Fourth, participants may vary in their prior representation of robots which could potentially moderate the observed effect as well as personality traits such as the need for cognition or need for closure73. Therefore, in a follow-up study it would be relevant to investigate the effect of cognitive load on mentalization according to the prior representations of individuals.

Future directions for examining cognitive load in HRI

Future studies could aim at disentangling the relationship between the physical cognition system and the default (social) system and how our social–cognition system processes input related to a humanoid robot78. Moreover, since our results suggest interindividual differences, future studies could explore and model the inter-individual variability in mentalistic attributions related to robots. Several factors, such as occupation or type of education can play a role in the inter-individual variability. One approach would be, for example, to model participants RTs with the help of Bayesian Inference or clustering algorithms.
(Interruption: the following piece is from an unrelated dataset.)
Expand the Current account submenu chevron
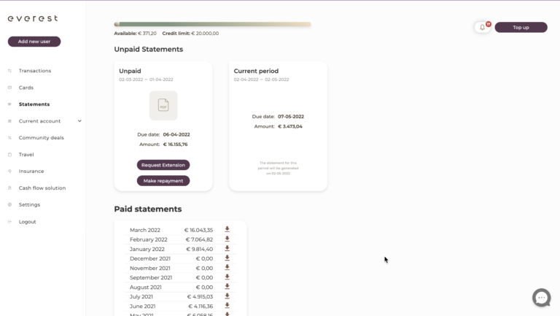560x316 pixels. 79,121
Such models allow researchers to take into account the inter-individual variability of participants during the task, and thus, allow for a better understanding of how the behaviour showed by participants changes along the experimental session, on a trial-by-trial basis. Finally, since robots are going to be more and more present in our daily interactions, it is crucial to understand how robust these results are across various contexts and how these results generalize to more daily-life scenarios. More specifically, it is crucial to examine which environmental and social context factors induce cognitive load in humans during human–robot interaction. One of clear candidate factor is certainly a learning context such as schools. Considering that, first, context may affect cognitive load; second, cognitive load the extent to which one would mentalize a robot; and third that mentalistic attributions to a robot may alter cognitive performance of individuals due to social presence effect induced by the robot85,86, or social comparison effects87, therefore it is crucial to understand clearly these interactions before introducing robots in schools.

Conclusion

To better understand how humans engage in HRI, it appears inevitable to define the underlying cognitive mechanism involved. At first, people perceive and create representations of their artificial counterparts’ actions. This balance between representations and interpretations of these representations are poorly understood in HRI, which is paradoxical with respect to its social cognitive importance in social evaluation and interaction with both humans and robots88,89. The present series of experiments aimed at providing an understanding of the interaction between available cognitive resources and type of representation one builds. Our results show how that representing a robotic agent within a social cognition domain is more default and easily accessible, and thus occurs more readily when cognitive resources are less available as an interplay between a functional tendency and the environment. What follows is that representing a robot within the physical cognition domain is more effortful and thus less likely to be activated when cognitive resources are scarce. This pattern of results casts a light on how humans’ representation of a robots depends on their own cognitive state. In general, it shows that under cognitive load, humans tend to resort to the social cognition domain as an easily accessible mode of processing information. Activation of social cognition mechanisms is thus a shortcut for explaining behaviours of other systems, even if those systems are not humans, and could have important impact on how one could consider and behave toward these new artificial agents.